• **SUPPLIED RECORDS**
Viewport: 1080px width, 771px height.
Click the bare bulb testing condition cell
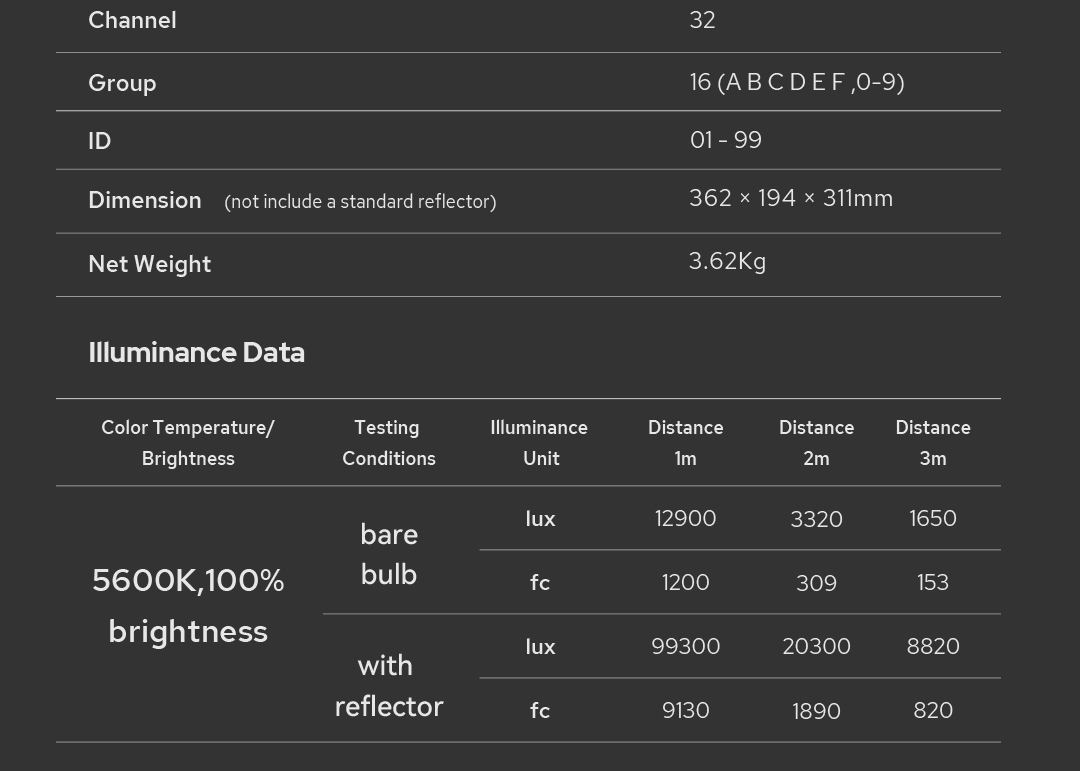pos(388,554)
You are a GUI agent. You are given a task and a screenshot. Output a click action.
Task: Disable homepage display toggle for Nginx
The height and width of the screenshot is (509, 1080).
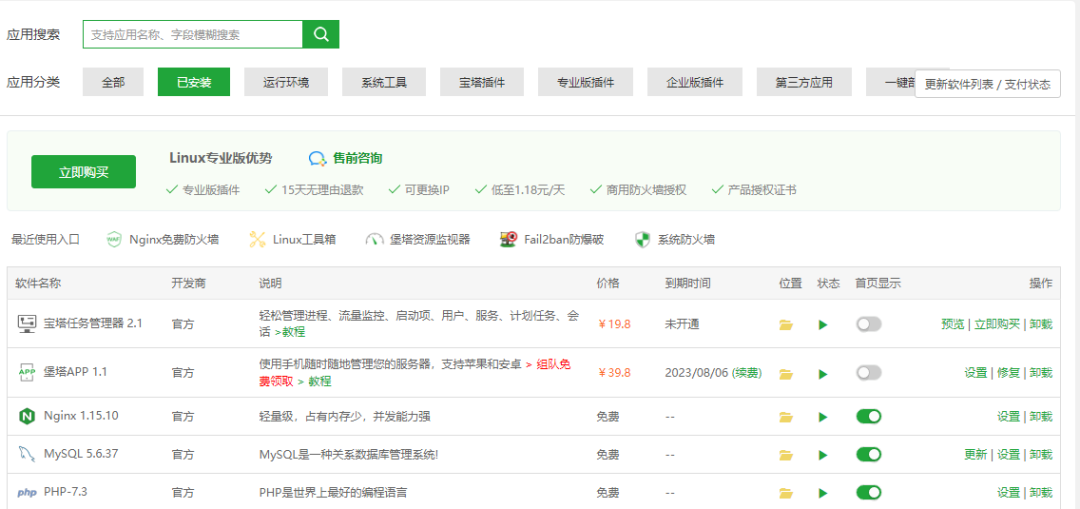[868, 416]
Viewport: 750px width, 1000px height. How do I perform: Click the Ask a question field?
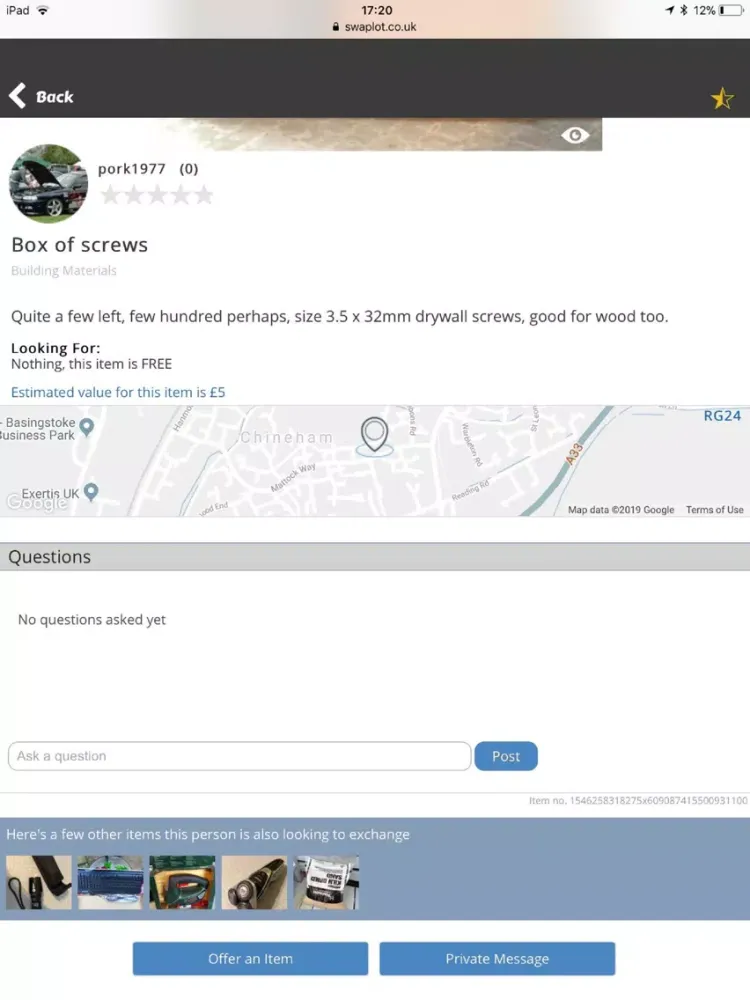pos(240,756)
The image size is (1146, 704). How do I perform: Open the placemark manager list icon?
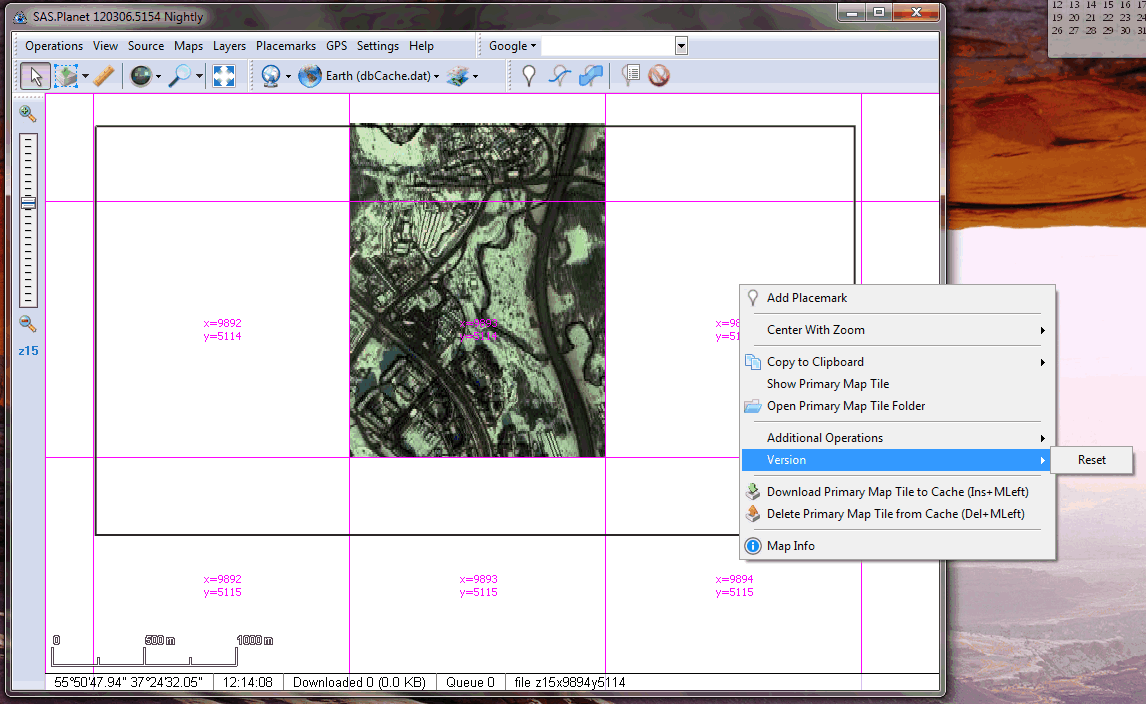pos(630,76)
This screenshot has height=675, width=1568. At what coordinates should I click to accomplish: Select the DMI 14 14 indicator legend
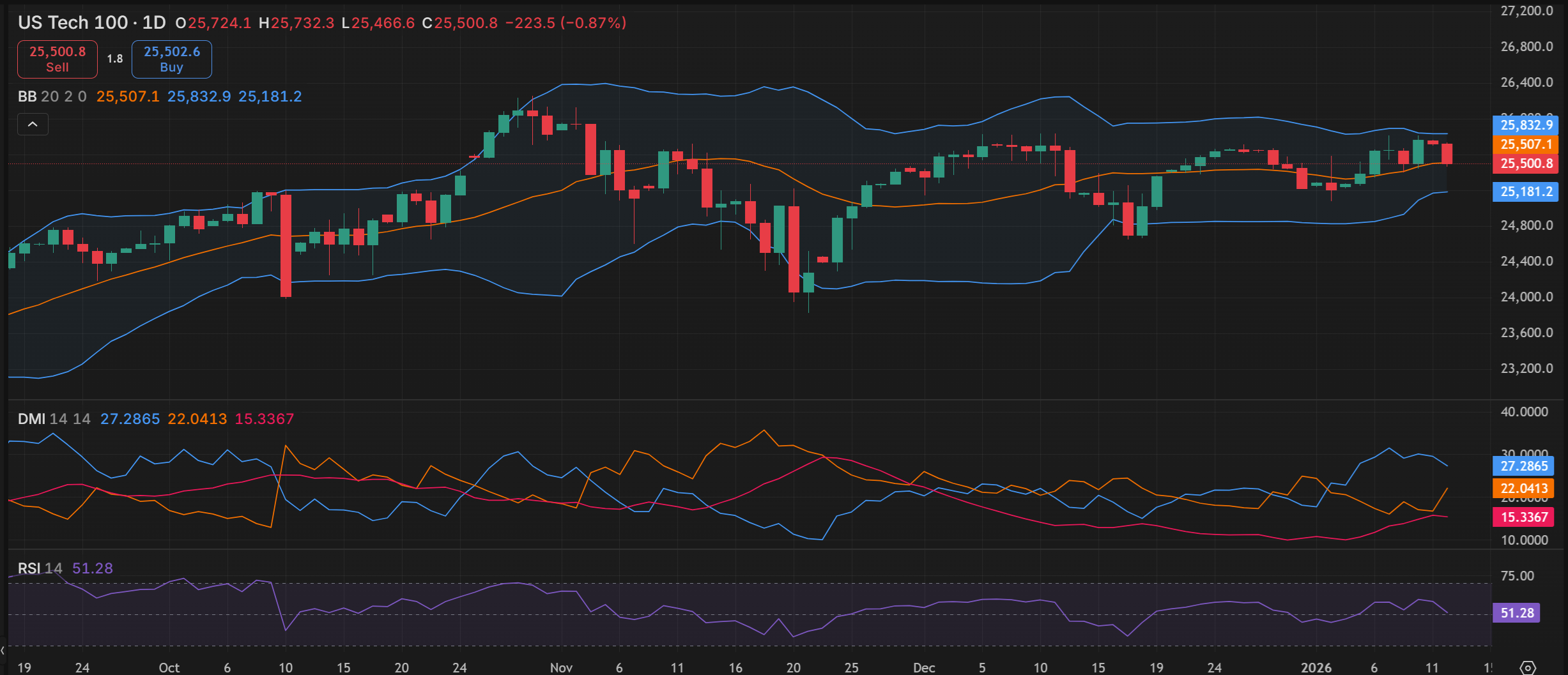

• **ACTIVITY**
Restate the full listing word for word, excluding images.

• **EXERCISE RESPONSE**
Viewport: 1080px width, 771px height.
Click the bare bulb testing condition cell
pos(388,554)
You are a GUI agent. You are given a task and a screenshot. Output a click action.
Task: Disable homepage display toggle for Nginx
The height and width of the screenshot is (509, 1080).
[868, 416]
Viewport: 750px width, 1000px height. How do I perform: Click the Ask a question field?
pos(240,756)
The image size is (1146, 704). How do I perform: Open the placemark manager list icon?
pos(630,76)
This screenshot has height=675, width=1568. At what coordinates should I click to accomplish: Select the DMI 14 14 indicator legend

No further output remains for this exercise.